Janice and I used to enjoy hiking and going for runs in the trails through the rainforest behind Cairns in a place  called EdgeHill. On one of these hikes we saw some movement in the bush and as the trail swung closer to the where the movement was, we confronted a Cassowary which started to run at us. I told Janice to sprint along the track and I took off in the opposite direction and found myself off the track, and being torn to shreds trying to run away. Though not for long, as you cannot go far or fast, in the North Queensland Rainforest because of a vine called "wait a while".It has these thorns that face backwards and dig into your skin or clothes and prevent you going anywhere untill you stop and release them.Thank Christ the Cassowary stopped chasing, as they can kill a person , one kick from the three pronged clawed foot propelled at you, is like a spear thrust, and in the right place can send you heavenwards.They can run through the rainforest unimpeded, the thorns on the "wait- a- while" must act like a comb on their large black feathered body.Fascinating bird, they have this large horned protrubance on the top of their skull,called a "casque" like a big growth, spoils their looks, they are descended from dinossaurs, their big fuckers about six feet high to the top of their head ,flightless they have no trouble running through the Jungle and fast, they can get up to speeds of thirty mph. Apparently we must have been near where it had some chicks as they don't normally become aggressive. I have seen them at Mission Beach walking, through the back yards of houses and seen people feeding them fruit which is their main diet.

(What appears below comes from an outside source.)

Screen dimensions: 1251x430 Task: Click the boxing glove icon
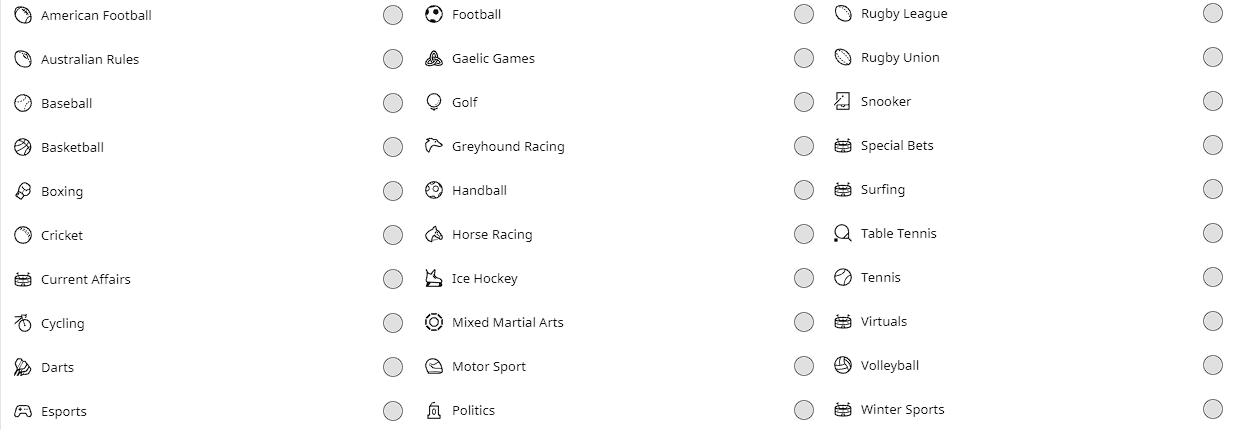[x=23, y=191]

As much as the Barrier Reef is one of natures marvels, it is not something that you can become engaged with, or for that matter the ocean. Newcomers after going out to the reef and Islands a few times as guests on someones boat, often decide to buy a boat.Then after a few trips out to the reef realise how far it is off the coast and the cost in fuel which runs into hundreds of dollars. So what happens? the boats end up on the trailers, just sitting in the driveway of their newly purchased Queenslander which their going to tart up. 

Janice and I rented a beach cottage at Holloways Beach, literally on the beach. We stepped out of the back door of the house, onto a stone flagged terrace which was four meters wide and then it was the sand for about another thirty meters and the Ocean.The problem was during the summer you can not swim in it because of the Box Jelly Fish. We had a swimming pool, but it's not the same, I missed the surf.These day with the "Salties" I don't think anyone in their right minds would go in the water winter or summer, their breeding so fast laying up to fifty eggs a time.

Interesting theory about the box jelly fish proliferation, is that as with most things,  caused by man. Who shot the dingoes ? which are the natural predators of the wild pigs, the wild pigs are feral, all over Cape York  and dig up the eggs of the turtles, hence less turtles, which are the natural predators of the Box Jelly Fish.I have seen the sting off one, their vicious looking, as if the person had been whipped by "cat of nine tails" or burned with branding iron, nasty raised red fleshy welts, that are dimpled, the pain is excruciating, kills children or adults who have weak constitutions.